### Data records

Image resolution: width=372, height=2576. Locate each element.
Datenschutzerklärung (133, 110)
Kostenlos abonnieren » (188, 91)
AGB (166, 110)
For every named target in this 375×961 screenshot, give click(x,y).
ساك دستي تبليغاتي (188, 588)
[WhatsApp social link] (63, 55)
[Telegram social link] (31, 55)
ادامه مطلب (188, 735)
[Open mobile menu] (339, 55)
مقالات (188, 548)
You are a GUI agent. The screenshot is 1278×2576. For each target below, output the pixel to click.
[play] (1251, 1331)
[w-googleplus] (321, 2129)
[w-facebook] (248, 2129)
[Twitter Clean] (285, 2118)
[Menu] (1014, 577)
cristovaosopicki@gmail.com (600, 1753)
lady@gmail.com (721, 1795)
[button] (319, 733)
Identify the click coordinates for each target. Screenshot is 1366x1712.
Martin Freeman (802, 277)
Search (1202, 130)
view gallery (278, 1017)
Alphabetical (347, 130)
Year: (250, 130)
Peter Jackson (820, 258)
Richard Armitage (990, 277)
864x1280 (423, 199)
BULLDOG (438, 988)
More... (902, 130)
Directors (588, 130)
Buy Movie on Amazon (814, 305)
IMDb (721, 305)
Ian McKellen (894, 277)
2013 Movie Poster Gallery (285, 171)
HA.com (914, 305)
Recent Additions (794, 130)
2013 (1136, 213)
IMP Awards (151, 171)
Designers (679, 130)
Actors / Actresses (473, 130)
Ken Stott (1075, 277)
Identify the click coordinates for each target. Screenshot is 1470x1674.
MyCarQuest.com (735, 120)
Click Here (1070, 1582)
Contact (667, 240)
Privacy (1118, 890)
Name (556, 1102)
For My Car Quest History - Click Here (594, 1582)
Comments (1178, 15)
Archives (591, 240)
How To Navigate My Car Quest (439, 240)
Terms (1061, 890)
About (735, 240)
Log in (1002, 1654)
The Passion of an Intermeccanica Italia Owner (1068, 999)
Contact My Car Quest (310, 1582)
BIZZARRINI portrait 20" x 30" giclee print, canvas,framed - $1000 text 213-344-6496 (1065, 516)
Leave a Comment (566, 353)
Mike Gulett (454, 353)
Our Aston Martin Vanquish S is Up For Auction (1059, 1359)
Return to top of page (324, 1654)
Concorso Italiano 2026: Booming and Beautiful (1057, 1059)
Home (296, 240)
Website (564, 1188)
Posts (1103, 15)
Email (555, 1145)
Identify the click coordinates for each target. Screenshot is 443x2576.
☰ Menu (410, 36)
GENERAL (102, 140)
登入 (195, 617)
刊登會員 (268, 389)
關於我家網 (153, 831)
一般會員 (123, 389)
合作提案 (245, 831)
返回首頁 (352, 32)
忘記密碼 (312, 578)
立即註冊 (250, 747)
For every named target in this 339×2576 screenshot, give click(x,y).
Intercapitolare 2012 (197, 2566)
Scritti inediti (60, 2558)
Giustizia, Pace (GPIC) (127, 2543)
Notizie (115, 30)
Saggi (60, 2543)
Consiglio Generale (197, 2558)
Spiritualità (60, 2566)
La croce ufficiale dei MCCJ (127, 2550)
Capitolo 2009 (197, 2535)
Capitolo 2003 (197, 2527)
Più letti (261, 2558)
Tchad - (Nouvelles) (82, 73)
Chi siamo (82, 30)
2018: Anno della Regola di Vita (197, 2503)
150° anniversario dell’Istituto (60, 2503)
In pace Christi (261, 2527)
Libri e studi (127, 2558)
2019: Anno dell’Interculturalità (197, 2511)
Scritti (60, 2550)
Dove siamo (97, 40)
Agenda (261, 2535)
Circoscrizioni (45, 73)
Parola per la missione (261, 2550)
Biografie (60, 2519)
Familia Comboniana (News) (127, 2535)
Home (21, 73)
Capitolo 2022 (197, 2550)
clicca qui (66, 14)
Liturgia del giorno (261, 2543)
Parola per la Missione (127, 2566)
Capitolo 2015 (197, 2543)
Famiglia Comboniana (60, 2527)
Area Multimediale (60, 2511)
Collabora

### Assignment
Transcribe the material exactly, so that no line is lost or altered.

### Result for this exercise
Image resolution: width=372, height=2576. Locate each element.
Datenschutzerklärung (133, 110)
Kostenlos abonnieren » (188, 91)
AGB (166, 110)
For every named target in this 375×961 screenshot, give click(x,y).
ساك دستي تبليغاتي (188, 588)
[WhatsApp social link] (63, 55)
[Telegram social link] (31, 55)
ادامه مطلب (188, 735)
[Open mobile menu] (339, 55)
مقالات (188, 548)
You are a GUI agent. The screenshot is 1278×2576. For each target below, output the pixel to click.
[play] (1251, 1331)
[w-googleplus] (321, 2129)
[w-facebook] (248, 2129)
[Twitter Clean] (285, 2118)
[Menu] (1014, 577)
cristovaosopicki@gmail.com (600, 1753)
lady@gmail.com (721, 1795)
[button] (319, 733)
Identify the click coordinates for each target. Screenshot is 1366x1712.
Martin Freeman (802, 277)
Search (1202, 130)
view gallery (278, 1017)
Alphabetical (347, 130)
Year: (250, 130)
Peter Jackson (820, 258)
Richard Armitage (990, 277)
864x1280 (423, 199)
BULLDOG (438, 988)
More... (902, 130)
Directors (588, 130)
Buy Movie on Amazon (814, 305)
IMDb (721, 305)
Ian McKellen (894, 277)
2013 Movie Poster Gallery (285, 171)
HA.com (914, 305)
Recent Additions (794, 130)
2013 (1136, 213)
IMP Awards (151, 171)
Designers (679, 130)
Actors / Actresses (473, 130)
Ken Stott (1075, 277)
Identify the click coordinates for each target. Screenshot is 1470x1674.
MyCarQuest.com (735, 120)
Click Here (1070, 1582)
Contact (667, 240)
Privacy (1118, 890)
Name (556, 1102)
For My Car Quest History - Click Here (594, 1582)
Comments (1178, 15)
Archives (591, 240)
How To Navigate My Car Quest (439, 240)
Terms (1061, 890)
About (735, 240)
Log in (1002, 1654)
The Passion of an Intermeccanica Italia Owner (1068, 999)
Contact My Car Quest (310, 1582)
BIZZARRINI portrait 20" x 30" giclee print, canvas,framed - $1000 text 213-344-6496 (1065, 516)
Leave a Comment (566, 353)
Mike Gulett (454, 353)
Our Aston Martin Vanquish S is Up For Auction (1059, 1359)
Return to top of page (324, 1654)
Concorso Italiano 2026: Booming and Beautiful (1057, 1059)
Home (296, 240)
Website (564, 1188)
Posts (1103, 15)
Email (555, 1145)
Identify the click coordinates for each target. Screenshot is 443x2576.
☰ Menu (410, 36)
GENERAL (102, 140)
登入 (195, 617)
刊登會員 (268, 389)
關於我家網 (153, 831)
一般會員 (123, 389)
合作提案 (245, 831)
返回首頁 (352, 32)
忘記密碼 (312, 578)
立即註冊 (250, 747)
For every named target in this 339×2576 screenshot, give click(x,y).
Intercapitolare 2012 (197, 2566)
Scritti inediti (60, 2558)
Giustizia, Pace (GPIC) (127, 2543)
Notizie (115, 30)
Saggi (60, 2543)
Consiglio Generale (197, 2558)
Spiritualità (60, 2566)
La croce ufficiale dei MCCJ (127, 2550)
Capitolo 2009 (197, 2535)
Capitolo 2003 (197, 2527)
Più letti (261, 2558)
Tchad - (Nouvelles) (82, 73)
Chi siamo (82, 30)
2018: Anno della Regola di Vita (197, 2503)
150° anniversario dell’Istituto (60, 2503)
In pace Christi (261, 2527)
Libri e studi (127, 2558)
2019: Anno dell’Interculturalità (197, 2511)
Scritti (60, 2550)
Dove siamo (97, 40)
Agenda (261, 2535)
Circoscrizioni (45, 73)
Parola per la missione (261, 2550)
Biografie (60, 2519)
Familia Comboniana (News) (127, 2535)
Home (21, 73)
Capitolo 2022 (197, 2550)
clicca qui (66, 14)
Liturgia del giorno (261, 2543)
Parola per la Missione (127, 2566)
Capitolo 2015 (197, 2543)
Famiglia Comboniana (60, 2527)
Area Multimediale (60, 2511)
Collabora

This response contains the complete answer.